東京はモールから先制トライにつなげた(撮影:見明亨徳)
「東京が本郷との接戦を17−10で制す」
 第3試合は東京高と本郷高の古豪対戦。お互いに接点で譲らない攻防を見せた。 最初の得点は前半22分だった。東京が本郷ゴール前の左ラインアウトからモールでゴールラインまで進む。モールの後ろ、本郷からブラインドの位置から左WTB二股龍平がボールをもらい、左中間へ先制トライをした。
 後半に入っても東京が押す。8分、LO小池隆成が豪快に走り切りトライラインを越えた。4分後、本郷は東京ゴール前5メートルのスクラムからトライを取り切るも、東京が追加トライで振り切った。

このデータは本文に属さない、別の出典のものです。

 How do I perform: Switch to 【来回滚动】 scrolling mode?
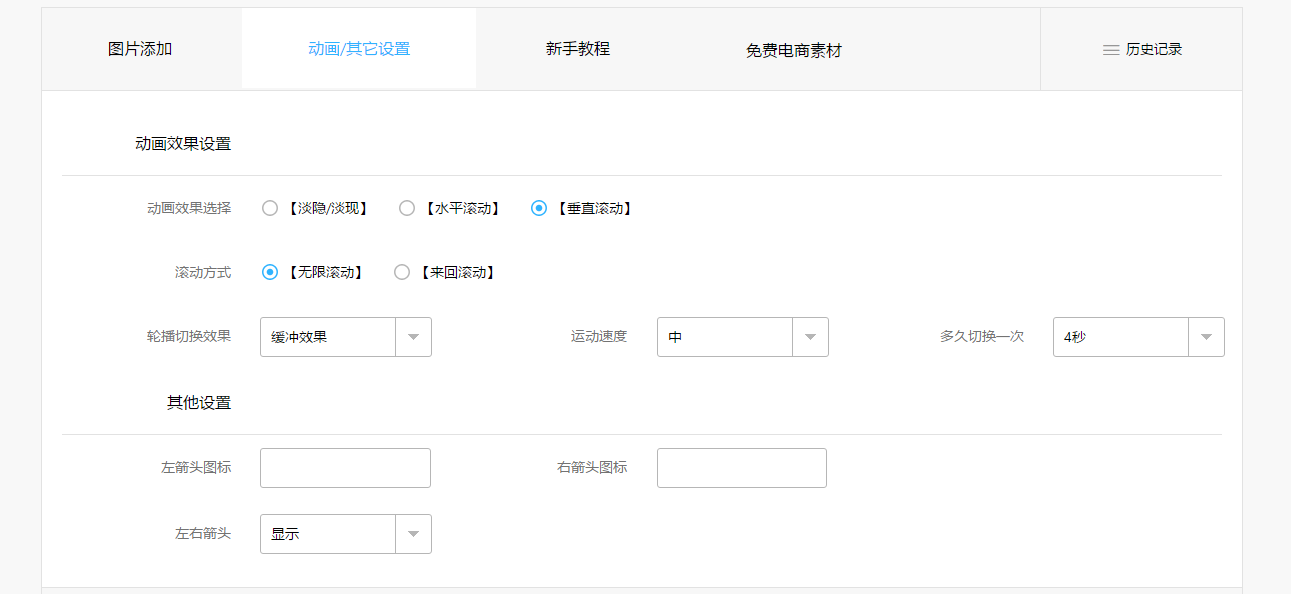pos(401,271)
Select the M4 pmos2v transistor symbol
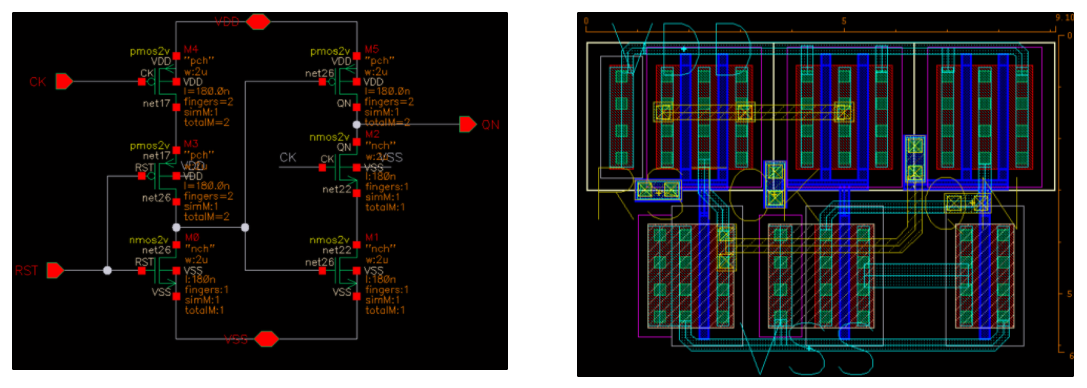 (x=162, y=82)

 森秀胤監督は「1発勝負の試合、選手はプレシャーを感じていたね。思いっきりできるようになってほしいと新人大会から話しているけど」と選手たちの心を鍛えていく。

4

久我山WTB衣笠が前半5本目のトライ(撮影:見明亨徳)
「久我山は45−0と明大中野を一蹴」
 最後は昨年11月の「全国大会東京都第2地区代表」決勝の再戦。前回は19−19で引き分け明中が花園へ出場した。この試合、新人大会も目黒と19−19で両校優勝と単独Vが無い久我山が圧倒した。

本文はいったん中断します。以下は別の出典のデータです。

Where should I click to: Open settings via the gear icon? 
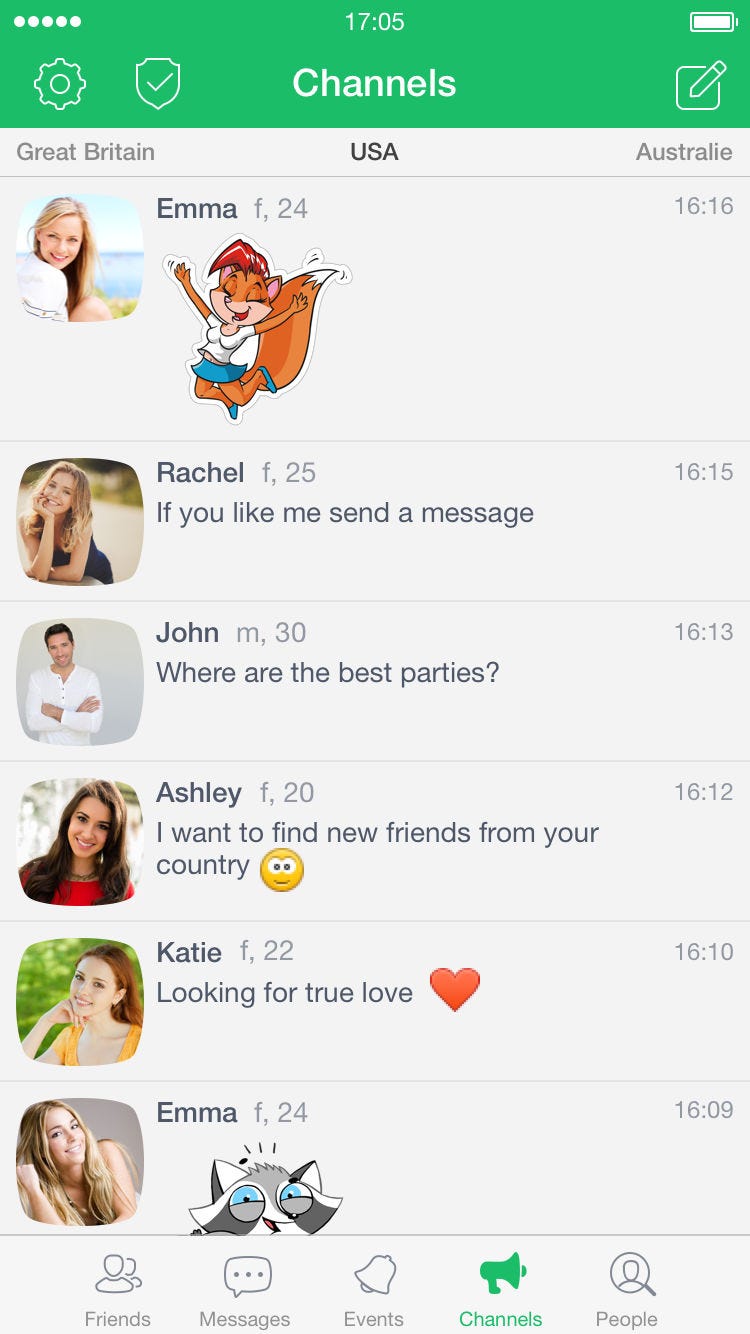[x=60, y=84]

 前半11分、スクラムからサインプレーで左WTB遠山拓があっさりとゴールラインを越えた。2分後にリスタートのキックをLO臼田湧人がもらうと明中ディフェンスの間を進み2つ目のトライを取り切った。さらに2トライを奪った後の23分にはラインアウトから展開し右WTB衣笠竜世が右隅へ飛び込んだ。前半で33−0とし、試合を決めた。
 後半は「前半の得点差に少し緩んだ」(土屋謙太郎監督)。明中に攻め込まれるも得点を与えず、30分にWTB遠山のトライで締めくくった。
 準決勝対策は「まだ何も決めていない。これから」(土屋監督)とまずは目の前の勝利を喜んだ。